Lots of people came over to say happy b´day - it is such a contrast to 2000 and my private celebration on the train to Bari, Italy. I then left them and walked on with Charlie, having a great time. Both of them are extremely friendly, outgoing people and our chats covered a lot of ground. At Arzua (18+km from Compostela) they walked on while Birgit and I looked in at the Albergue. There were over 60 people lined up for 100 beds which meant no bottom bunk for John. B stayed and I went off looking for a hotel. There is only one and it was full. (I swear the girl said "Qantas" so maybe thay are having a convention of flight attendants, but later she did say "Completo".) What choices now? Go back? NO WAY! So it was sleep on a top bunk or go on. I walked on.
It was already 2 before I got going with the only accommodation at Lavacolla 7km on, or Monte del Gozo (Mount of Joy) 5 or so km from Compostela. I stopped for a drink 2km shy of Lavacolla and chatted briefly to a tour party of Germans who were walking assisted by a minibus, and staying in hotels. Along came my angel for the day. Yes, folks, the Lord answered my prayer before I made it, which is often His way. Flemming Petersen is from Denmark, speaks excellent idiomatic English, is 30 and walks big distances.
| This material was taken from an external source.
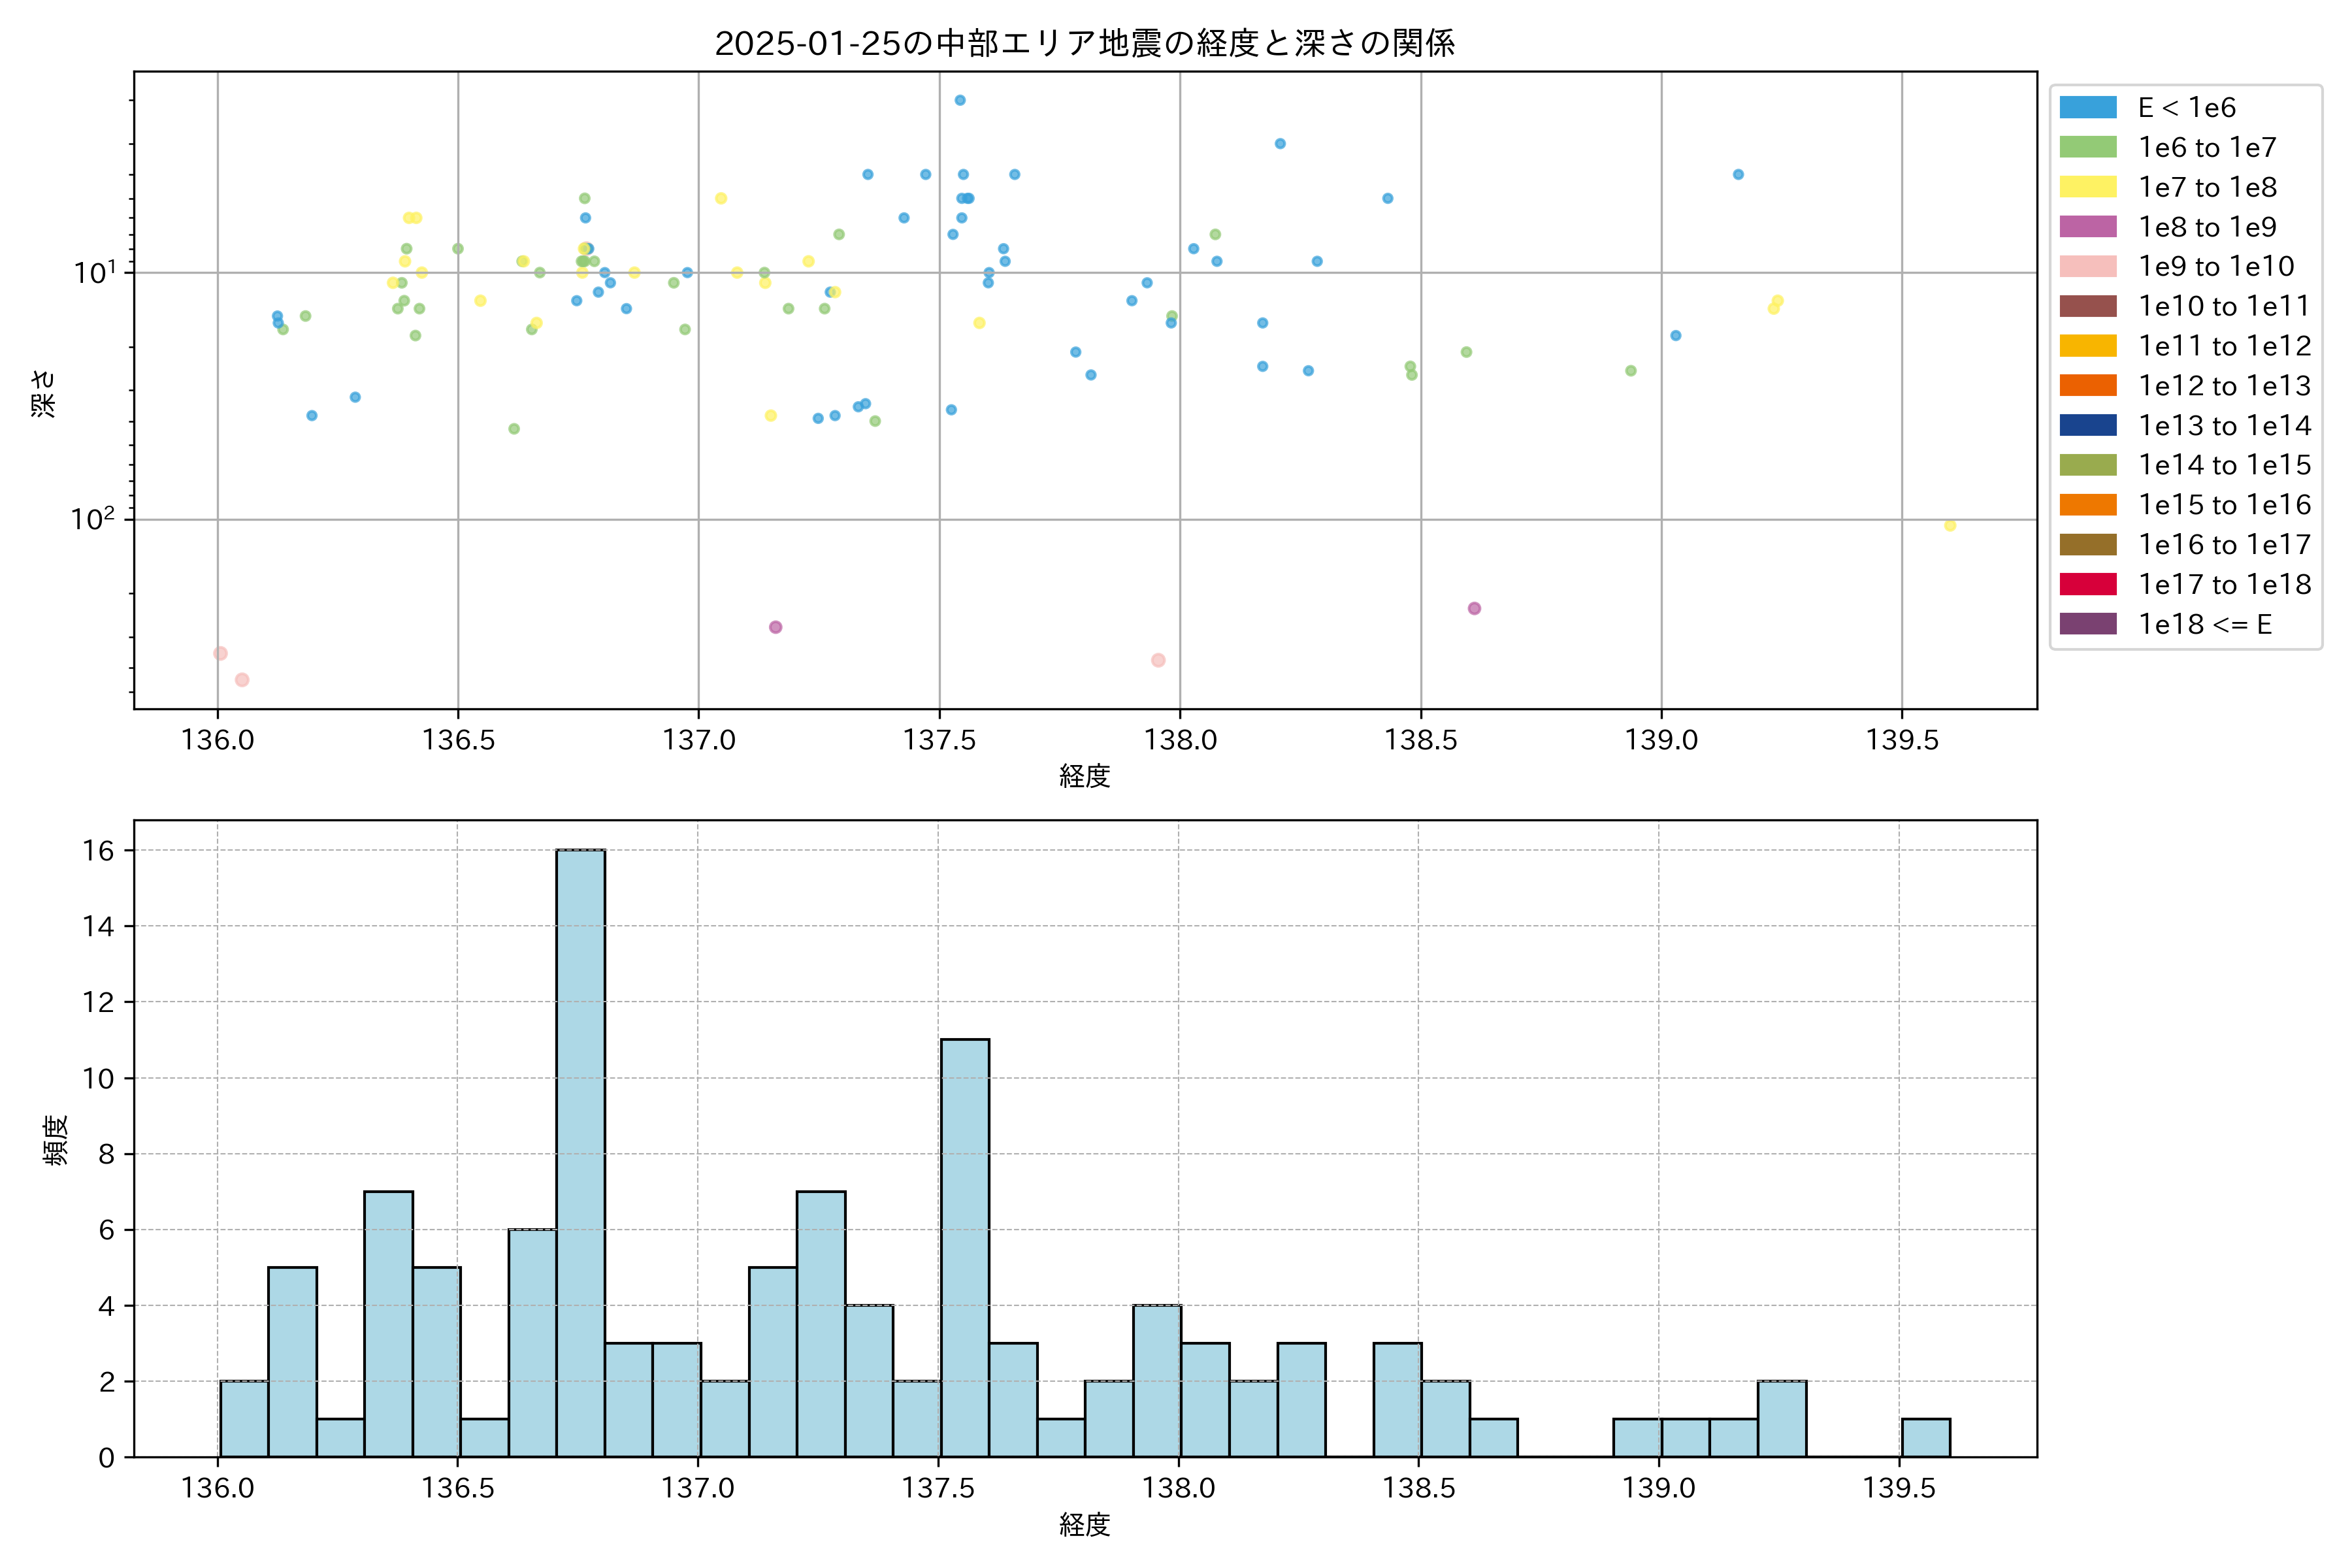Click the magenta scatter point near longitude 138.6

tap(1474, 608)
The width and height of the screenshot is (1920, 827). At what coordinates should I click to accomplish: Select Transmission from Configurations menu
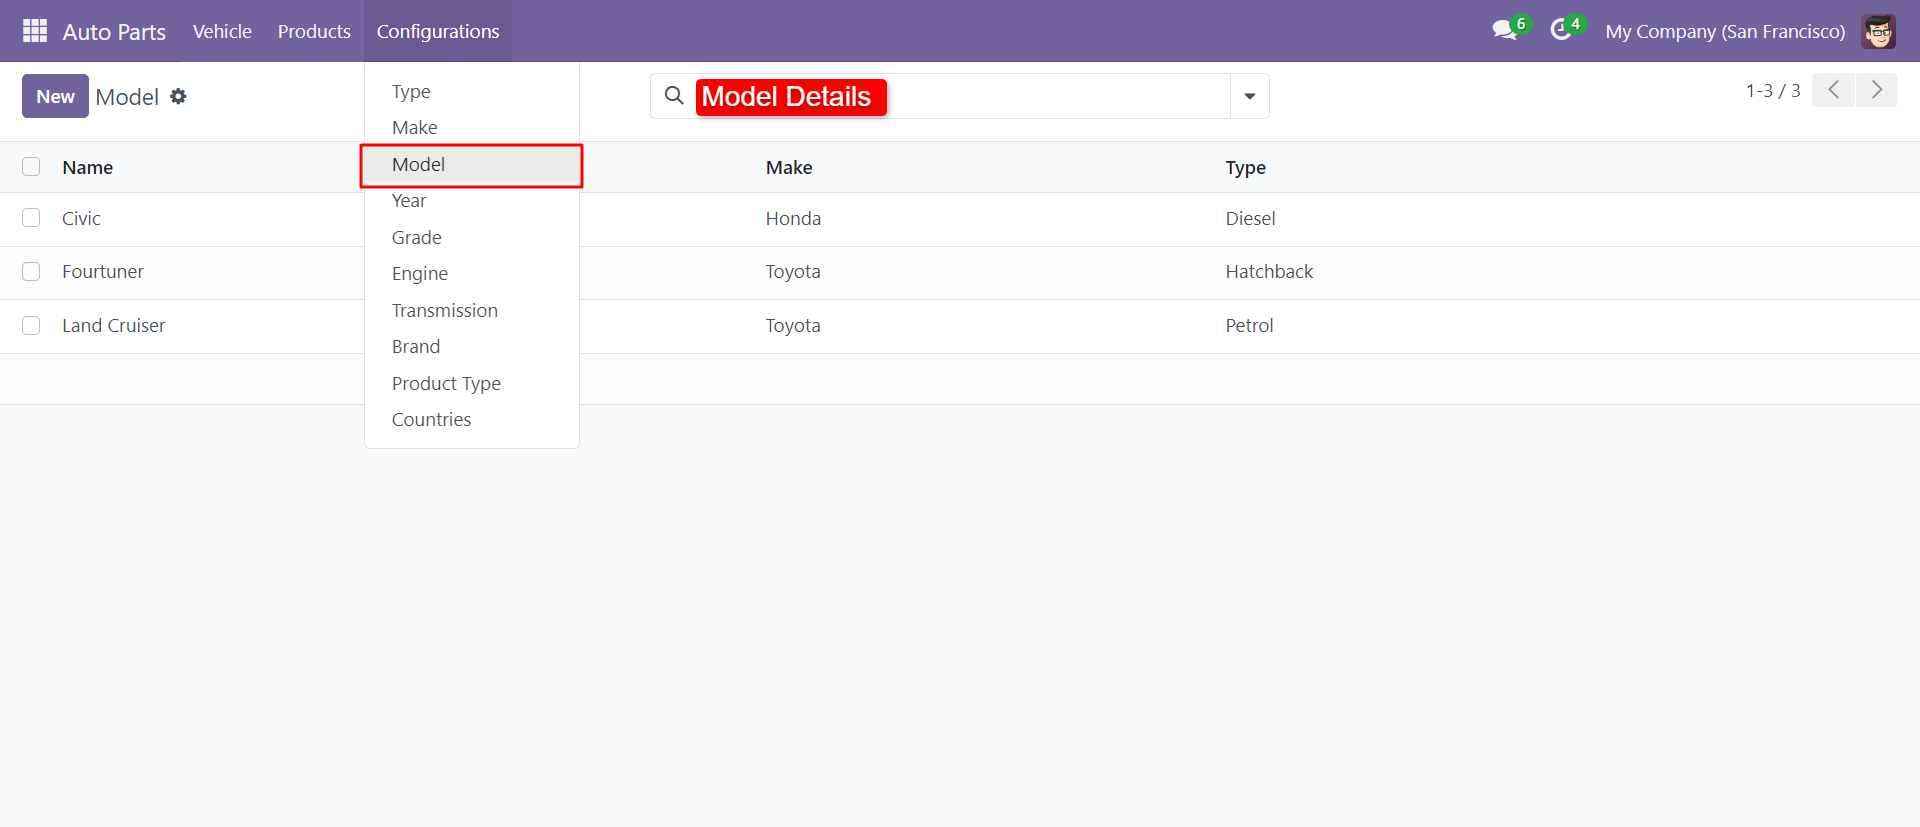[444, 310]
Here he was having walked already from Melide and being tired he was delighted to be able to slow down and chat with a geriatric (hey, 65 means I´m officially old).
Let´s put this in perspective. Last time I took 4 days to walk the same distance as I have walked in 2 this time, because I actually made it, with no apparent damage though greater than the usual aches and pains, to Monte del Gozo! Last time the final 17 km I thought would never end but Flemming helped me a lot today. He walked 50km(!) for the day and I 34km, another personal best which will likely stand for ever.
The first night here is free but we have to pay 7€ a night for up to two more nights - not bad. (I´ll be pretty cross if they make me pack up and move tomorrow, but it will still be cheaper to stay here.) The place is huge with dormitory accom. for 2800. There are shops, a tiny Supermercado, hairdressing place, coffee shop/bar, and a self-service cafeteria. Fl and I had a hamburger with the lot for 2.75€, then went next door for more. The prices are very reasonable so I am surprised the Guide says that the place is expensive.
I will go in by bus tomorrow and spend the day there - Pilgrim Mass at midday, Correos (PO) if it is open, planning my next itineraries at the Information Centre, shopping for family gifts, (please pretend to like them and fall on them with glad cries) and of course finding the right venue for my HB Party.
Our paths the last few days have largely been through forests of native trees including oak, beech and elm, and large quantities of eucalyptus. Sometimes it has been extraordinarily beautiful, with the branches arching above, vines winding around trunks, and grasses filling the gaps. While the surface varied, mostly it has been gravel and sands, with leaf litter in the forests. The closer we got to MdG to uglier it became, which is really why I don´t want to walk again into Compostela. It is dreary, dreary, dreary until you walk through the gate to the old city.
Last night as I looked out the fifth storey window over the distant, misty hills I was struck with sadness to think the grand adventure is almost at an end. Monday will probably see my departure and most of the people I now think of as friends I will never see again. Charlie and Diana have invited us to to stay with them, Jenny, so our planned visit to NZ will be even more interesting.
Still, it´s not the end of life but a beginning. If I have learnt anything on the Camino this time apart from relearning to unhesitatingly trust in a God who loves me and cares for me, it is to take one day at a time, one section at a time, one step at a time.